Try it: Please return all lines of the data below containing the string "session".

[Start of Attachment]

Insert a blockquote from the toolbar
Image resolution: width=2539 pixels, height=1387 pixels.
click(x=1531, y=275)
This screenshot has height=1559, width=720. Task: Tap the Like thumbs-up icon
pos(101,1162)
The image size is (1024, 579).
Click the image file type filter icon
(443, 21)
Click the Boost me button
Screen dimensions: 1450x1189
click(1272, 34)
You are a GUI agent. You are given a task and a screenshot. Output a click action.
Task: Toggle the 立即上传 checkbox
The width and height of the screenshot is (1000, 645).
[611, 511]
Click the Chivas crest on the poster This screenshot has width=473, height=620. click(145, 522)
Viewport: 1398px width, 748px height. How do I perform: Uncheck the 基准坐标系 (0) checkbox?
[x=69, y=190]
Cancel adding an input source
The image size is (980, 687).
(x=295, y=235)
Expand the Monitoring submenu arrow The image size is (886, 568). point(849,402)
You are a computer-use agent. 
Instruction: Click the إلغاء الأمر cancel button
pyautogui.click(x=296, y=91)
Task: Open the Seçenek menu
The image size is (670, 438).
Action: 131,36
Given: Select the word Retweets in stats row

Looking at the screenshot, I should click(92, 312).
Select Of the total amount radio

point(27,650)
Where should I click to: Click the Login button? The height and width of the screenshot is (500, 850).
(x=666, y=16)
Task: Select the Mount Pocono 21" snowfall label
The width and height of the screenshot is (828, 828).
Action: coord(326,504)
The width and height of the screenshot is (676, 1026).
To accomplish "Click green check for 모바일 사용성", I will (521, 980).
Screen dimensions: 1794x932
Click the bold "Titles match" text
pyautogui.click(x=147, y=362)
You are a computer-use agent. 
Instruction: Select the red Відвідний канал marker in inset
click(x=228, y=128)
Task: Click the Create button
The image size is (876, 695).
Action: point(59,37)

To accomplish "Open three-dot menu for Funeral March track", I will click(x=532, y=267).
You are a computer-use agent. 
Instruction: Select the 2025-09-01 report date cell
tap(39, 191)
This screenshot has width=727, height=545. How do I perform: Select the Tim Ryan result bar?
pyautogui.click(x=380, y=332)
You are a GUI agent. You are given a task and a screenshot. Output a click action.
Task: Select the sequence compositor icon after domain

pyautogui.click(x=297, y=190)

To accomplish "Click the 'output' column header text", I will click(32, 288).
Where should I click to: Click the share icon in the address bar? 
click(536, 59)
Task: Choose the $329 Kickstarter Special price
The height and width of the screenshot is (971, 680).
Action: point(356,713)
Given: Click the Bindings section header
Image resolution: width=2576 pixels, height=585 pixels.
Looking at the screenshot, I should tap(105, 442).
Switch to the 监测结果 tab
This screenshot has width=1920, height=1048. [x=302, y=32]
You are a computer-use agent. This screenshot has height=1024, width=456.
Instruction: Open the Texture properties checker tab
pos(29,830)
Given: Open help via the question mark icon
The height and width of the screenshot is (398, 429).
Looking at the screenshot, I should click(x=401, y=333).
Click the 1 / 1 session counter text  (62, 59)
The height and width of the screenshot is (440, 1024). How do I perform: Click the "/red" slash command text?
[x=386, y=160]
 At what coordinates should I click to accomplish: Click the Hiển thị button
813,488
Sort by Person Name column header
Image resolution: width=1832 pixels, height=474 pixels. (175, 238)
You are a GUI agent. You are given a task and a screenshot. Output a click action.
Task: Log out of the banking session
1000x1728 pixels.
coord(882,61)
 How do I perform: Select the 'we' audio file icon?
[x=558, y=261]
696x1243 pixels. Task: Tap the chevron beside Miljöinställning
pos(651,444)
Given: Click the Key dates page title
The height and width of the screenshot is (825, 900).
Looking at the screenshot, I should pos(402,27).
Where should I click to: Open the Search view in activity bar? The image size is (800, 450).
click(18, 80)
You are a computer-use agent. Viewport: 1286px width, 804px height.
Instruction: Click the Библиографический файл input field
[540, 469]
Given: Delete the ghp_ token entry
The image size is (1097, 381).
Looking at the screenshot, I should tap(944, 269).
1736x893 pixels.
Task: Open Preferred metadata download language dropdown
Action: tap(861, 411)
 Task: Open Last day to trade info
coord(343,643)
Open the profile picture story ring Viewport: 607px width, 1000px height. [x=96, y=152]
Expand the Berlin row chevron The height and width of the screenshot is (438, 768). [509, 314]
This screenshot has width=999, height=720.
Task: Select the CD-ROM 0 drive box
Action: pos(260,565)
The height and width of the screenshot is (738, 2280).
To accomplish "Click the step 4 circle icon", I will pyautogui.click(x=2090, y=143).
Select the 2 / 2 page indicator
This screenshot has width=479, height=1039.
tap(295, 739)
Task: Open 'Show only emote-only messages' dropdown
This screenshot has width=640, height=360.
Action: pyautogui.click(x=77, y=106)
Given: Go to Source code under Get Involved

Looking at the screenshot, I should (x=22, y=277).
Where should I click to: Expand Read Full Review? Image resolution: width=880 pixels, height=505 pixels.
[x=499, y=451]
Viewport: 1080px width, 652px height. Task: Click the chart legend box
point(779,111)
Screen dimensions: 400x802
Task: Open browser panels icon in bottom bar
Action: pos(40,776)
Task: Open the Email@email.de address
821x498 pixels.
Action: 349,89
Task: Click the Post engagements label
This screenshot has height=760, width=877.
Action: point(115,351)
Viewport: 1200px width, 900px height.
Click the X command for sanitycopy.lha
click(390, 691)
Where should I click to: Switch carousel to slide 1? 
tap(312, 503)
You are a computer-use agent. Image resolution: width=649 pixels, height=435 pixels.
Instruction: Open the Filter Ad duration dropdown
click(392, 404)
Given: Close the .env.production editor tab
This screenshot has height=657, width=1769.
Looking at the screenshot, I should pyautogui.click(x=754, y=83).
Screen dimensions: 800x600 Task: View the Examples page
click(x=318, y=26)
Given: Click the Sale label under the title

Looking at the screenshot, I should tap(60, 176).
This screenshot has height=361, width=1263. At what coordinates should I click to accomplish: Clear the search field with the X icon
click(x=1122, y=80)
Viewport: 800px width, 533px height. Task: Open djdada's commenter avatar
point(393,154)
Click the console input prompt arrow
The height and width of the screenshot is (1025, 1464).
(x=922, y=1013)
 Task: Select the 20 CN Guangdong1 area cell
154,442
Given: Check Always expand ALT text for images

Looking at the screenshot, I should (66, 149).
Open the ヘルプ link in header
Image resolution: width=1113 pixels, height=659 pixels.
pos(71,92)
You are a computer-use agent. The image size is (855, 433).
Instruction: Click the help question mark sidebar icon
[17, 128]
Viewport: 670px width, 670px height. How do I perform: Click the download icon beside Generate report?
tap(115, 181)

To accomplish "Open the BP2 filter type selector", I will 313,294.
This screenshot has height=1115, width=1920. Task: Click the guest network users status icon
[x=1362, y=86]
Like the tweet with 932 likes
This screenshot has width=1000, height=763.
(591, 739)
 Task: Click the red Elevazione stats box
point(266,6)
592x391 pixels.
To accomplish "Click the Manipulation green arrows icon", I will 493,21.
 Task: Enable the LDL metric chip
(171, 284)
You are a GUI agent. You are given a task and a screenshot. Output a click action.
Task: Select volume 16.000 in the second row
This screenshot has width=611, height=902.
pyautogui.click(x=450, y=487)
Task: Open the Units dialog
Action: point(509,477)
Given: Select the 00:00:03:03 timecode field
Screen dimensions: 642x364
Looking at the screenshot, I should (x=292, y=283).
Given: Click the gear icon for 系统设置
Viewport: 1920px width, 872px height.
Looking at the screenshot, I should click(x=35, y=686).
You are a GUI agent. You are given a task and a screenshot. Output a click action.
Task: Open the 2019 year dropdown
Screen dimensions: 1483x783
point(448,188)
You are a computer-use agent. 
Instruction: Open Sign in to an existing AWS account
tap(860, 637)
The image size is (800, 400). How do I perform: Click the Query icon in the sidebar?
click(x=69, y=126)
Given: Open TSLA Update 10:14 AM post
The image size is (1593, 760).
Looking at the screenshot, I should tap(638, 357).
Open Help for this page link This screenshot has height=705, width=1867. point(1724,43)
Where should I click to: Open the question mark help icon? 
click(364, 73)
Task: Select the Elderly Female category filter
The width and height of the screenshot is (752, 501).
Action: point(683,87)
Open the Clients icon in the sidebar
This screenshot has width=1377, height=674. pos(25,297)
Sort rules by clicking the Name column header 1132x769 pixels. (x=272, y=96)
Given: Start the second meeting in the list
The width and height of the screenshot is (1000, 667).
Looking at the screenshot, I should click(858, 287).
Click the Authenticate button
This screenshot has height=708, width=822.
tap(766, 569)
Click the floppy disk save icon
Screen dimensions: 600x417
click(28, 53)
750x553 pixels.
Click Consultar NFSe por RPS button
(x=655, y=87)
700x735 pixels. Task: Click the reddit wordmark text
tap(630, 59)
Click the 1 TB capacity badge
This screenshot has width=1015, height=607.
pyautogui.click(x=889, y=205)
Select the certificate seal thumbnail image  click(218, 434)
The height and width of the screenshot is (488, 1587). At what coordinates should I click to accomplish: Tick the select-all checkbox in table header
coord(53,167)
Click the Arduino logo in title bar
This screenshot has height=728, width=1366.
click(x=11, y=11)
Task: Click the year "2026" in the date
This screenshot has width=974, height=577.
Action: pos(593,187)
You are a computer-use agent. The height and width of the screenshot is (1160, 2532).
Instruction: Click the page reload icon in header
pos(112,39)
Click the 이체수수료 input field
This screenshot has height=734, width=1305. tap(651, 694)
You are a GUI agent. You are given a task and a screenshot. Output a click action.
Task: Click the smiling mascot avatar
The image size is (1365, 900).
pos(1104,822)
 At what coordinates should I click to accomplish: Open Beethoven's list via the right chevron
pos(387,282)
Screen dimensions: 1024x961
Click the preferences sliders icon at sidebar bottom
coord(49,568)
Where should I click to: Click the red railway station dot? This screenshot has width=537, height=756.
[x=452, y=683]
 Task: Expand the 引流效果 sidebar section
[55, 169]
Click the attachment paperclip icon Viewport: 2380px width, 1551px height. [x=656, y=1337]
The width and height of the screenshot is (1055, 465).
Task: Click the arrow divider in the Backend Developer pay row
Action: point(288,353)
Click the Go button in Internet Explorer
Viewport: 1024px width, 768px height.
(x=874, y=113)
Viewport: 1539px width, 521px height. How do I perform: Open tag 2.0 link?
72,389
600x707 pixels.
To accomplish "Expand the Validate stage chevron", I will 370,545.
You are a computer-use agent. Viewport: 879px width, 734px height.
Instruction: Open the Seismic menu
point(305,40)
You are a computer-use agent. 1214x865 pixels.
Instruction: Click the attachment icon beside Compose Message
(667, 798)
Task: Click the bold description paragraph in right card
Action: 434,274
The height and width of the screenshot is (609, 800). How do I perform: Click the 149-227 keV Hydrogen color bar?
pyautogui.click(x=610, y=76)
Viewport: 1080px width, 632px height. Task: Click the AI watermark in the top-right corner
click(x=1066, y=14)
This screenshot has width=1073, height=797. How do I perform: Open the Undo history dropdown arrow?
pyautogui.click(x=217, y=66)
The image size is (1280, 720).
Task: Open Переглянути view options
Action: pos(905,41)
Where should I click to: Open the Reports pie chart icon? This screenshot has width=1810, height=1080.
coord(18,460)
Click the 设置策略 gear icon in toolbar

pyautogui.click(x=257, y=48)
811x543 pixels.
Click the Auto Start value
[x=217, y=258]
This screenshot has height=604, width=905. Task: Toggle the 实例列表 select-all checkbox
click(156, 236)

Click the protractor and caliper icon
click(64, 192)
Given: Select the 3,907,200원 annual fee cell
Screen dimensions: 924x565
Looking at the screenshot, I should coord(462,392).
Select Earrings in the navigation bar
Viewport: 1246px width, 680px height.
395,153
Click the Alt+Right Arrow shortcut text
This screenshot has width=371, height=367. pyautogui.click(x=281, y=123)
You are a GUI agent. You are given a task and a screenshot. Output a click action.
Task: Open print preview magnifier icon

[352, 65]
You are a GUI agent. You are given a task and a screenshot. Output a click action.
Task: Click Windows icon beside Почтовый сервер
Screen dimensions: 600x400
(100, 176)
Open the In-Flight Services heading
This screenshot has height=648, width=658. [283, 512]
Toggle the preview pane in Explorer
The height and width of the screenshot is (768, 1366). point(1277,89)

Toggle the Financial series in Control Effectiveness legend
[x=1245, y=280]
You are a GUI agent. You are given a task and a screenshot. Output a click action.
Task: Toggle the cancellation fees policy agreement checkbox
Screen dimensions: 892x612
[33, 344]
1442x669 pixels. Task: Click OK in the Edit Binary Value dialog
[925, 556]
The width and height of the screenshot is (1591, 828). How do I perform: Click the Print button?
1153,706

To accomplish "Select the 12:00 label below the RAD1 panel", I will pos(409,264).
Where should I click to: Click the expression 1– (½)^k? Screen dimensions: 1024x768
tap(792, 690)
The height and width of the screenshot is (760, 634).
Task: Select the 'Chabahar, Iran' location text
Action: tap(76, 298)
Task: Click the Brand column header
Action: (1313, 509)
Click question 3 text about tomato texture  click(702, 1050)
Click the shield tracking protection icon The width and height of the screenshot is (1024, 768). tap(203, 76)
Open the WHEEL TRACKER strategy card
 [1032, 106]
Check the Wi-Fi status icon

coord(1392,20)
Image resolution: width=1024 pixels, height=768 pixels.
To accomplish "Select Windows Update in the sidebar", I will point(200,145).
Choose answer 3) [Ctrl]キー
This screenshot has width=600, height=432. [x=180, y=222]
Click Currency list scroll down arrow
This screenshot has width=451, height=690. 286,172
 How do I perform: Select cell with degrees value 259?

[End of Attachment]

Final answer:
Click the 1 / 1 session counter text  (62, 59)
Task: Log out of the banking session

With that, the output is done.